Tomaszów Mazowiecki: Policja aresztowała seryjną złodziejkę

Tomaszów Mazowiecki: Policja aresztowała seryjną złodziejkę

Kilka dni temu doszło do włamania na jednym z osiedli domów jednorodzinnych w Tomaszowie Mazowieckim. Okazało się, że ktoś włamał się do budynku, w którym był osiedlowy sklep, jednocześnie uruchamiając system alarmowy. Przed sklepem bardzo szybko pojawił się zestresowany właściciel, który wezwał też na miejsce patrol policji.

Jak poinformował oficer prasowy z Komendy Powiatowej Policji w Tomaszowie Mazowieckim – st. asp. Grzegorz Stasiak, właściciel pojawił się przed sklepem jeszcze w momencie, gdy włamywacz znajdował się w środku obiektu. Widząc właściciela, włamywacz upuścił torbę z fantami i od razu zaczął uciekać. Jednak poszkodowany nie dał za wygraną i rzucił się za nim w pogoń. Po krótkim pościgu udało mu się złapać sprawcę, którym okazała się kobieta.

W tym samym momencie na miejsce przybyli policjanci, którzy aresztowali włamywaczkę. Kobieta ukradła ze sklepu alkohol i papierosy o łącznej wartości ponad 1000 złotych. Co więcej, podczas przeszukiwania podejrzanej funkcjonariusze znaleźli również kradzioną biżuterię o wartości około 3 600 złotych, a także 2 300 złotych w gotówce, które ukradła ze sklepowej kasy.
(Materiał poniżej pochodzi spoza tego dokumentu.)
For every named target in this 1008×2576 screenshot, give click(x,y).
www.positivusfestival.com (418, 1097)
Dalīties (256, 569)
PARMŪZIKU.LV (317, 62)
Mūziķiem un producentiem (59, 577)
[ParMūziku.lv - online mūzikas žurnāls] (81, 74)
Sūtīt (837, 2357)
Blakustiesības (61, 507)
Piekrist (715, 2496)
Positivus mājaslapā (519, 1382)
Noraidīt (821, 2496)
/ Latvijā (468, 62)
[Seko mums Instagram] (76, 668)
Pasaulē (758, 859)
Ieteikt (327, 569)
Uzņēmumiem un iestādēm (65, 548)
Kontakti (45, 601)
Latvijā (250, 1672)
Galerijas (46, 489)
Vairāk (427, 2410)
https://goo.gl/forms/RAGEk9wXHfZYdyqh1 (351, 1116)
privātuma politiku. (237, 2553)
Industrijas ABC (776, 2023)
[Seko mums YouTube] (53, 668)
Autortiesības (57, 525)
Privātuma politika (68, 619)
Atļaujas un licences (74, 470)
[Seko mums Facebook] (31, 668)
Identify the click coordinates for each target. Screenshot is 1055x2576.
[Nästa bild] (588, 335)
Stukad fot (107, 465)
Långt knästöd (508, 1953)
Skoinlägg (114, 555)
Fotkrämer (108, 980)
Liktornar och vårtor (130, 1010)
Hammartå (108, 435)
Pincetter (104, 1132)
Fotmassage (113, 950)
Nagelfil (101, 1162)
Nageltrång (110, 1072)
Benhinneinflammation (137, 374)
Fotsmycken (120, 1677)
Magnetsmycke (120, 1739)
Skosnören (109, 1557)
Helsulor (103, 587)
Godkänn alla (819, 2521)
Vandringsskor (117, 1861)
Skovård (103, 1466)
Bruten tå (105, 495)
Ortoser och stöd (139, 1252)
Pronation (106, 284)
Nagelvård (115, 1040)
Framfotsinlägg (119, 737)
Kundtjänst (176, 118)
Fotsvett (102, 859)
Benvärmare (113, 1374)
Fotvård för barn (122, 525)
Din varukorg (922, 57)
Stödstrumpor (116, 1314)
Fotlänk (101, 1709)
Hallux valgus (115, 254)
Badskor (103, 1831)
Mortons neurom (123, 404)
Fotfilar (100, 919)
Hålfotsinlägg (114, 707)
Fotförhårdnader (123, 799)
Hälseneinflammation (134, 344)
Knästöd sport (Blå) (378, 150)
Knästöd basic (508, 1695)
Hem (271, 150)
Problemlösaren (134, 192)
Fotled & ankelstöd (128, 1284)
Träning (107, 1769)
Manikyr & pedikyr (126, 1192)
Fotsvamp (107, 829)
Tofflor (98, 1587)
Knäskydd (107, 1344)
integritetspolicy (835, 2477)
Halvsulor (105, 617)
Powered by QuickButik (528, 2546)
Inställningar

Seryjnej włamywaczce grozi do 15 lat więzienia

W trakcie legitymowania kobieta podała policjantom fałszywe dane osobowe i adres. Jednak chwilę potem mundurowi i tak odkryli jej prawdziwą tożsamość i miejsce zamieszkania. Okazało się, że 36-letnia włamywaczka ma już na swoim koncie przygody z policją. Natomiast ostatniego przestępstwa dopuściła się w ramach recydywy.

Śledztwo wykazało, że kobieta włamała się do sklepu, wyważając okno. To z kolei uruchomiło system alarmowy, który powiadomił właściciela o intruzie w jego budynku. Policja odzyskała też skradzione łupy, które wróciły już do prawowitego właściciela.

Za wprowadzanie w błąd policji włamywaczka została ukarana mandatem. Usłyszała też zarzuty z prokuratury, które dotyczą kradzieży z włamaniem. Na wniosek prokuratora sąd osadził podejrzaną w areszcie tymczasowym na okres trzech miesięcy. A z racji tego, że 36-latka dopuściła się przestępstwa w warunkach recydywy, może teraz trafić do więzienia nawet na 15 lat.